24. In view of above, the rate of interest in the present case, 6 % awarded by Tribunal also cannot be justified and in our view interest should be paid at 9 % per annum." 25. Hence, the rate of interest would be 9% but as the cross-objections are delayed by 12 years, the interest shall be computed at the rate of 9% from the date of filing of claim petitions till the judgment of the Tribunal and no interest shall be paid on the enhanced amount till the cross-objections were filed. 26. As the appeal was pending. Though the counsel has appeared in the year 2011, he had not filed the enhancement appeal. Be that as it may, going by the calculation, I do not feel that except the rate of interest and amount under pains and suffering for amputation of hand no other heads requires to be interfered with additional sum of Rs. 70,000/- for pains and sufferings, there would be no change in the compensation awarded. 27. The appeal of insurance company is dismissed. The cross-objection is partly allowed.

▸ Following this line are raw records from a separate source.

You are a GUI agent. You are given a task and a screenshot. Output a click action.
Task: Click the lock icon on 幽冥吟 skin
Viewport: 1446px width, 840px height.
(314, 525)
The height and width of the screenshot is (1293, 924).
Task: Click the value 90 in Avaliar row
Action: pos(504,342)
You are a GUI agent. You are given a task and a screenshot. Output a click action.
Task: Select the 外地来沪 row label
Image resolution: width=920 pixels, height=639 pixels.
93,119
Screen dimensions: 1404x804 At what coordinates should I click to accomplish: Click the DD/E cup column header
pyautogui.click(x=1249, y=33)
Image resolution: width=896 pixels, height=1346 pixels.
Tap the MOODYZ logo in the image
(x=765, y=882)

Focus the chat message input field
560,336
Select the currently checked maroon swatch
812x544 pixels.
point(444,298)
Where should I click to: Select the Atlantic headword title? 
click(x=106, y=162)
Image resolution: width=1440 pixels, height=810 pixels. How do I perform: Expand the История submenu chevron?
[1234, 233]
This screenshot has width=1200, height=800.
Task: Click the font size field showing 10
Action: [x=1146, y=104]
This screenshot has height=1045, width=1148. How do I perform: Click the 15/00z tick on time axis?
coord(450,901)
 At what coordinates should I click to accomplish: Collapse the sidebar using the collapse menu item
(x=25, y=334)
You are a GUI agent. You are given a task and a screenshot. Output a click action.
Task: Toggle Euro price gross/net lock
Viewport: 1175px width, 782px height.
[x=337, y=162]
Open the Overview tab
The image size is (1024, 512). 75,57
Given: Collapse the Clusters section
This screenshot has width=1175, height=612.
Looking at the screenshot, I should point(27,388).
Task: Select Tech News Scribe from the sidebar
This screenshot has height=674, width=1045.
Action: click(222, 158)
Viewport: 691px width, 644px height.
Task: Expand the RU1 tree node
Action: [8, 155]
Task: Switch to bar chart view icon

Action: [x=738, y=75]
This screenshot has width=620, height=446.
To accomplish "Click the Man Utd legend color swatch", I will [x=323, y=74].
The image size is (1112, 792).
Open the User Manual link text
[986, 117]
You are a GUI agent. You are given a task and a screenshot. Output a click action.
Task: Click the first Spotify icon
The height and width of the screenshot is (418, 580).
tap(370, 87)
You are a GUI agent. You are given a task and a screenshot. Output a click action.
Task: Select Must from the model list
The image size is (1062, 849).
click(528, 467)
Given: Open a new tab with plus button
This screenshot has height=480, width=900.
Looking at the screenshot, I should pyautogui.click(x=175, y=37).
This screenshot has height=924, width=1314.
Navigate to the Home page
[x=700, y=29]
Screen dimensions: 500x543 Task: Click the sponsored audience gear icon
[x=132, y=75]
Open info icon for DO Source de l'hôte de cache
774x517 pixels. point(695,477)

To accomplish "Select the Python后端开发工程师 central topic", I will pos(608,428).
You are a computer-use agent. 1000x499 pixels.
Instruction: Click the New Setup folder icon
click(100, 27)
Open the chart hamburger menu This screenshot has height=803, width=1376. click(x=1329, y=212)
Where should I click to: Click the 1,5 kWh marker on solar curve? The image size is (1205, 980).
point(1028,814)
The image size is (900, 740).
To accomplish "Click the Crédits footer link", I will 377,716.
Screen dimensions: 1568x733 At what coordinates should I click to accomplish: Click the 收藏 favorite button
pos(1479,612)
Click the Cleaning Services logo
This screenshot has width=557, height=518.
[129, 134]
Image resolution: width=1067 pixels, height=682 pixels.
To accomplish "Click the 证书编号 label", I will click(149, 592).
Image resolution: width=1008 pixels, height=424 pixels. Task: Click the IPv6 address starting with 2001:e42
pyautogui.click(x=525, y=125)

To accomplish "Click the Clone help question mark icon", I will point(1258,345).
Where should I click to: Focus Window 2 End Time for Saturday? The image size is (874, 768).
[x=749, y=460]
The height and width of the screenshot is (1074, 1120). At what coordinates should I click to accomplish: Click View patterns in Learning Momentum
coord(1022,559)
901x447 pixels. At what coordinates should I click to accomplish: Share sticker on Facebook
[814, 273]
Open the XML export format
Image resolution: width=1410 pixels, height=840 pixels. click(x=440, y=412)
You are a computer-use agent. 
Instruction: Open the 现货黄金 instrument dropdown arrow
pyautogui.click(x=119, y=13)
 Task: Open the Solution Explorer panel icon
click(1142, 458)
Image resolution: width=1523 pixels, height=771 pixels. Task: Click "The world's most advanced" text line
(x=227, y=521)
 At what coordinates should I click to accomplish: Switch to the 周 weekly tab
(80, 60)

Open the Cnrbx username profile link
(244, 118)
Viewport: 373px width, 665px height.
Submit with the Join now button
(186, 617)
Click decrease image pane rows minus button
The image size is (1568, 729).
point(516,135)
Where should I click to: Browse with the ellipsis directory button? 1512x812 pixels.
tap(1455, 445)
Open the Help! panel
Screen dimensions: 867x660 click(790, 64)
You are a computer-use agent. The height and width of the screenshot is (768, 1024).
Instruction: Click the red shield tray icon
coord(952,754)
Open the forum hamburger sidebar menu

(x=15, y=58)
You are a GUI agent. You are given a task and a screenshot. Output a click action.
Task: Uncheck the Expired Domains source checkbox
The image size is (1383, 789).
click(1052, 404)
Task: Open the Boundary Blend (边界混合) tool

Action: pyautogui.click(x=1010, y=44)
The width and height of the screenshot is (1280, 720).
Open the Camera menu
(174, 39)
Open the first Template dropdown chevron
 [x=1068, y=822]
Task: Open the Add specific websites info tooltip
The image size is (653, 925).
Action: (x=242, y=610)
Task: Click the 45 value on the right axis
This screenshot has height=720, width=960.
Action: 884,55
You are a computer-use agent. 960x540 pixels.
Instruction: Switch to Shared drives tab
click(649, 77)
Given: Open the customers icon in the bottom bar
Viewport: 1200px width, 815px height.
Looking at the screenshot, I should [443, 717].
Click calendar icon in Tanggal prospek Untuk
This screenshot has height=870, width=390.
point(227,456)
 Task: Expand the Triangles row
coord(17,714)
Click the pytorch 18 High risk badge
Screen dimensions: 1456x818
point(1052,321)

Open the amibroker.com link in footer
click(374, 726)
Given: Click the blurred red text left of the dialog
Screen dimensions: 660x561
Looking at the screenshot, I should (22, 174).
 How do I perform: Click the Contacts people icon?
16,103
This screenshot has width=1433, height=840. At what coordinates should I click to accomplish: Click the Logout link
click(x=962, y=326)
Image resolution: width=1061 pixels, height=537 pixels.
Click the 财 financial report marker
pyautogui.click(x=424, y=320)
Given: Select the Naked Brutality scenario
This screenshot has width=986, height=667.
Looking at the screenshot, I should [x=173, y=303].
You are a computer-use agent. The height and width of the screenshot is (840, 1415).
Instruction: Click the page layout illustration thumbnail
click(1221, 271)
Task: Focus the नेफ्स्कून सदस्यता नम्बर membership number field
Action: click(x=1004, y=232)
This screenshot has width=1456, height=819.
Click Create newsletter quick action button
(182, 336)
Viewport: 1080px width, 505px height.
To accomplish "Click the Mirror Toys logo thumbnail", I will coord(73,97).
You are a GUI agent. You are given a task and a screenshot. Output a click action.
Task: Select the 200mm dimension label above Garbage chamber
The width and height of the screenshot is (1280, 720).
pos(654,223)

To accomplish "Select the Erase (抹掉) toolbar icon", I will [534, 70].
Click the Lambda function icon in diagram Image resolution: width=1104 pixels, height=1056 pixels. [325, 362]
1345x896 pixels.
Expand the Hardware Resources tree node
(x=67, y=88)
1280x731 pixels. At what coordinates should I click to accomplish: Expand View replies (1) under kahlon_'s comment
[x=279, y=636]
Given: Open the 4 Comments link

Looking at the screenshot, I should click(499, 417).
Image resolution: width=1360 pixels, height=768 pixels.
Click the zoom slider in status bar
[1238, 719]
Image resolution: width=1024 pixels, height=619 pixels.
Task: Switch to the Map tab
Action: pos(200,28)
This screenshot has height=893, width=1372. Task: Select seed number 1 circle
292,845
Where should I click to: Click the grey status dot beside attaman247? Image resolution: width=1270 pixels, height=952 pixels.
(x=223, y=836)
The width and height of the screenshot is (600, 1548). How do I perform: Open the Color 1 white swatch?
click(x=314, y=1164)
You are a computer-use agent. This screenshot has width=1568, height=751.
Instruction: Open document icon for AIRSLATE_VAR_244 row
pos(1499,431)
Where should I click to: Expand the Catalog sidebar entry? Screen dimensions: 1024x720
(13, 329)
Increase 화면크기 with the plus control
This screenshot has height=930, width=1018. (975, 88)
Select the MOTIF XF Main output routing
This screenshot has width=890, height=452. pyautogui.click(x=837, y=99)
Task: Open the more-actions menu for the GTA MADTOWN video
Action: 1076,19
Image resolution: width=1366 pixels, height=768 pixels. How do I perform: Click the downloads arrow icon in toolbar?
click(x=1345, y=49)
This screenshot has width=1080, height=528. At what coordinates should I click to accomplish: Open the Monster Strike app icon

The amount awarded by the Tribunal plus Rs. 70,000 would fetch 9% rate of interest from the date of filing of the claim petition till the date of award as the cross objection is filed belatedly the interest for that period will not be granted but will be considered from the date the cross objection was filed along with stay vacation application. 28. The interim relief is vacated. The 50% amount was ordered to be deposited. Insurance company to recalculate the amount and deposit the same in Tribunal within 12 weeks from today. The Tribunal shall disburse the entire amount to the claimant. 29. Sri R.O.V.S. Chauhand, learned counsel for respondents had already appeared in the matter on 22.11.2005 and also had filed application for vacating of stay but preferred the cross objection belatedly. Hence up to 2011 interest shall not be paid thereafter the interest shall be calculated at 9% till the amount is deposited. 30. This Court is thankful to both the parties for getting very old matter disposed of.